Using proprietary location technology, Incognia has launched its Suspicious Locations feature designed to identify locations with a high density of risky devices. This cutting-edge fraud signal allows teams in the shared economy, mobile gaming, and financial services industries to identify bad actors and repeat offenders by associating devices and accounts to specific locations.
Incognia Suspicious Locations delivers a new layer of fraud intelligence by analyzing location data in real-time and making an automatic risk decision. It is available as an add-on to any existing Incognia solution, including Incognia Address Verification, Passwordless Authentication, and Location Spoofing Detection. The feature alerts fraud and risk teams when:
- clusters of high-risk devices are concentrated in a micro-location, like a small apartment or room
- a device connects from a location that has been previously associated with confirmed fraudulent activity
Fraud and risk teams can use this feature to detect systematic fake account creation and organized account takeover attempts. Once the Incognia risk assessment is received, the flexible signal can be used to trigger a user being added to a watchlist, submitted to step up security measures, or blocked outright.
Here’s how it works: Incognia location technology is so precise that it enables the identification of specific signal environments that devices connect from.

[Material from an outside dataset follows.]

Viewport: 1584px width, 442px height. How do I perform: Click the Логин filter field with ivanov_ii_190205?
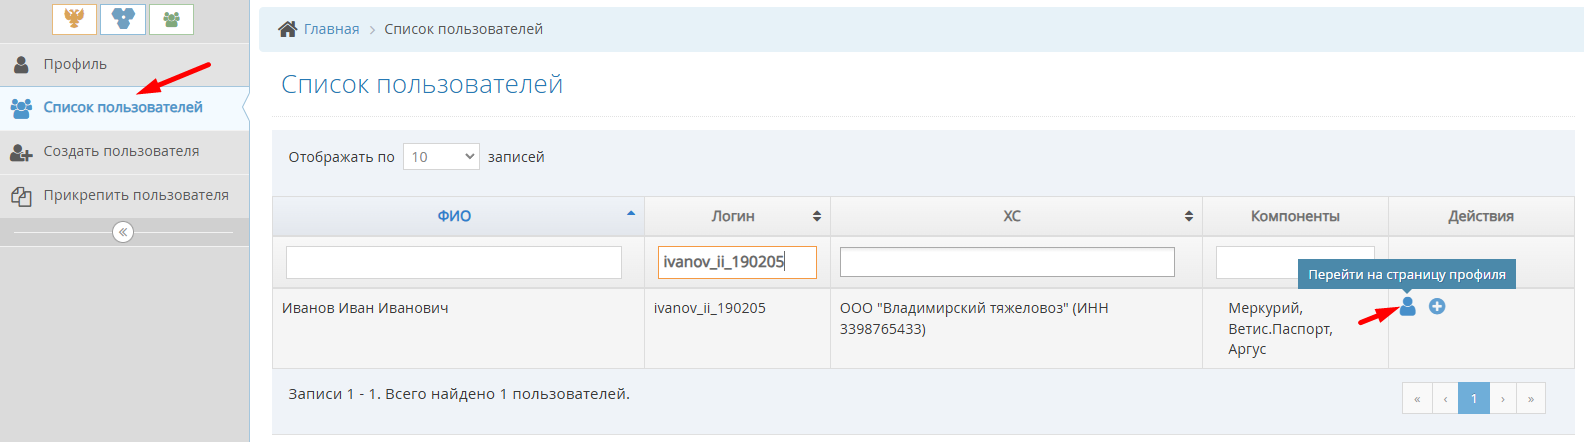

Each micro-location has a unique signature of GPS coordinates and available Wi-Fi, Bluetooth, and cellular network signals. Incognia maps and correlates these signatures to create unique environments and uses this information to identify a device's location with high precision and accuracy, even indoors.
Incognia's 200+ million users are part of a powerful network that harnesses the protection power of crowd-sourced fraud data. By joining this community, customers gain access to shared insights about suspicious locations to stay one step ahead against fraudulent activities.
By leveraging the new Suspicious Locations feature, customers can identify the apartment-level locations from which there is a high risk of fraud. This feature allows teams to rely not only on location technology but on true location intelligence as well.
Download the Suspicious Locations Feature Brief to learn more about how Incognia’s Suspicious Locations feature works and how it can help your team:
- Detect organized fraud operations
- Detect repeat offenders creating fake accounts
- Detect account takeover attempts
Bad actors have become organized in their efforts to defraud and abuse online platforms. Incognia’s Suspicious Locations feature shows that even the most sophisticated fraudsters can’t organize their way past location intelligence.